■ **Exercise requirements**: Among the entries that follow, find every line with the word "swatch" and list it.

(Items from a dataset)
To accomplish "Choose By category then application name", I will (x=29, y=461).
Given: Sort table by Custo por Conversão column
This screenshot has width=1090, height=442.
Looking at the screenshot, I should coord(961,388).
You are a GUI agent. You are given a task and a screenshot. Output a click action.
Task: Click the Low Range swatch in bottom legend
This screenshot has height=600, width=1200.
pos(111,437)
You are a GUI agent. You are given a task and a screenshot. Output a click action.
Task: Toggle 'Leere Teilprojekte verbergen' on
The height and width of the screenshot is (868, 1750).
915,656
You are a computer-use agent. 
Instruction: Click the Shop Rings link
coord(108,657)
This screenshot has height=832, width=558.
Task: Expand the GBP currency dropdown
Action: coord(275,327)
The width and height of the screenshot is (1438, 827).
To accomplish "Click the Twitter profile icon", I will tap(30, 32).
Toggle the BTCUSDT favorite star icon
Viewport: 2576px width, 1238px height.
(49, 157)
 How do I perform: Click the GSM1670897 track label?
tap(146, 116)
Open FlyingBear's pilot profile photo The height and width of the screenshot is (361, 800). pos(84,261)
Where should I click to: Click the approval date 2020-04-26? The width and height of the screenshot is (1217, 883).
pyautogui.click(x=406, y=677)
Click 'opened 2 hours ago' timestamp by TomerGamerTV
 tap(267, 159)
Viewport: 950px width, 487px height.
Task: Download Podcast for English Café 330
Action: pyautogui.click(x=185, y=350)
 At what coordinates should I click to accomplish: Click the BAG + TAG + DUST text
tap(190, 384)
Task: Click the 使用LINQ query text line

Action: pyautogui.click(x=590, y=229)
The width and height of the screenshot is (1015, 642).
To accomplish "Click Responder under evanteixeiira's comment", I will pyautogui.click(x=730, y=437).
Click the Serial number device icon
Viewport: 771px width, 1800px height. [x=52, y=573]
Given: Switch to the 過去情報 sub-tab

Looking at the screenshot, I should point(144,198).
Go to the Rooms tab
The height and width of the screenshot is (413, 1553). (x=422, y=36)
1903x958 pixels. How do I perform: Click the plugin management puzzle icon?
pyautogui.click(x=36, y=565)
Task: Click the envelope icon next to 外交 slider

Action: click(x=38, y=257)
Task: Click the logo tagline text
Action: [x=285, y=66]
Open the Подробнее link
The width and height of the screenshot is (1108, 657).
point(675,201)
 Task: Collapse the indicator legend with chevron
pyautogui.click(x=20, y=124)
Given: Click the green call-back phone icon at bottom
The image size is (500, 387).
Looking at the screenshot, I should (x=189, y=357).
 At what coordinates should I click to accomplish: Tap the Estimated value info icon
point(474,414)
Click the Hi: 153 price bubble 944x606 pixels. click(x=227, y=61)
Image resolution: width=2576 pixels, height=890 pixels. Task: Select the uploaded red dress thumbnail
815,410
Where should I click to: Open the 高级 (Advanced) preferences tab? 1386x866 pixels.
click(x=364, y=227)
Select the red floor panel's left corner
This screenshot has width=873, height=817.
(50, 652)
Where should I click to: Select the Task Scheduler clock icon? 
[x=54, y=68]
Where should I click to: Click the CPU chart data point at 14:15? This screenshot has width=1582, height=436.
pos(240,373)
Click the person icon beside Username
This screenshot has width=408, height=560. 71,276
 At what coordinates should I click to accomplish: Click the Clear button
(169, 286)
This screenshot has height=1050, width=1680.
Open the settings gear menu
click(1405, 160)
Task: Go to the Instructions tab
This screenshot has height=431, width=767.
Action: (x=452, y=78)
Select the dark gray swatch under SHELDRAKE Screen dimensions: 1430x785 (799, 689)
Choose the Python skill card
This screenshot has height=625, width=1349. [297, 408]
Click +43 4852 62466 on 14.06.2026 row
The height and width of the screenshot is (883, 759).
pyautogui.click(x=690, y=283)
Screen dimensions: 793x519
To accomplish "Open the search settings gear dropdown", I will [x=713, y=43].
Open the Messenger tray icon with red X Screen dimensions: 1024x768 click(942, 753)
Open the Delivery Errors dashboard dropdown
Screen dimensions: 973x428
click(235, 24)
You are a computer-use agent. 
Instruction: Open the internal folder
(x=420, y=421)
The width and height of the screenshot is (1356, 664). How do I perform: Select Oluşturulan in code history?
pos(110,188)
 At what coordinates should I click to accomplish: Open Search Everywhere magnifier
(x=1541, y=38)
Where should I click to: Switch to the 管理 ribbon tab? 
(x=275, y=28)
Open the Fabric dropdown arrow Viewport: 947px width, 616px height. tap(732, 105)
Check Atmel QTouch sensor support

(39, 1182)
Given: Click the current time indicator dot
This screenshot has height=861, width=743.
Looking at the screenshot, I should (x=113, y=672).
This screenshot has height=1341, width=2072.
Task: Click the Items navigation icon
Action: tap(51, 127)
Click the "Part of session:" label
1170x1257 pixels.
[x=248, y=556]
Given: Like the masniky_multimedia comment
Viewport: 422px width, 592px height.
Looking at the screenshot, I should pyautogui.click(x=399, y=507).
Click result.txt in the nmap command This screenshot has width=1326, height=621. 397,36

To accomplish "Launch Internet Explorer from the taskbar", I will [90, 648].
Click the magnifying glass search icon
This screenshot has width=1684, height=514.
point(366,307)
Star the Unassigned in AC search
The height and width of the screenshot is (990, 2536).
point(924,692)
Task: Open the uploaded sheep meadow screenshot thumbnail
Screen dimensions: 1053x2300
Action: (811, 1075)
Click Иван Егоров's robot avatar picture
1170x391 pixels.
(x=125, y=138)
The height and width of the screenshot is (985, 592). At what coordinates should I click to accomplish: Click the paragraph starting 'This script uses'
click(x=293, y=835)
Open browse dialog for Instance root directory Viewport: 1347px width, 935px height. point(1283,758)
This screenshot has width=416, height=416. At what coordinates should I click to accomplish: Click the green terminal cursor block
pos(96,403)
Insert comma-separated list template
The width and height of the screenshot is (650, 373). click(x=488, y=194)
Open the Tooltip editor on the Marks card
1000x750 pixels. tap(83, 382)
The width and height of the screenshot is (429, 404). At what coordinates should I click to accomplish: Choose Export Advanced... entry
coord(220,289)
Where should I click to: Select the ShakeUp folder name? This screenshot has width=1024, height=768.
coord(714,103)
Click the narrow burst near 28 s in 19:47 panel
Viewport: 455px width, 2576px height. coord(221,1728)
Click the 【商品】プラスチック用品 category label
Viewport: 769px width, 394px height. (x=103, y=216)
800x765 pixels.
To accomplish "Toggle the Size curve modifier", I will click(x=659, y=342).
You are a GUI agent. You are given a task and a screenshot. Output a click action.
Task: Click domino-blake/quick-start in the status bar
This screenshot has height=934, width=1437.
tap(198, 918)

■ **Result below**:
Task: Click the Low Range swatch in bottom legend
Select the dark gray swatch under SHELDRAKE Screen dimensions: 1430x785 (799, 689)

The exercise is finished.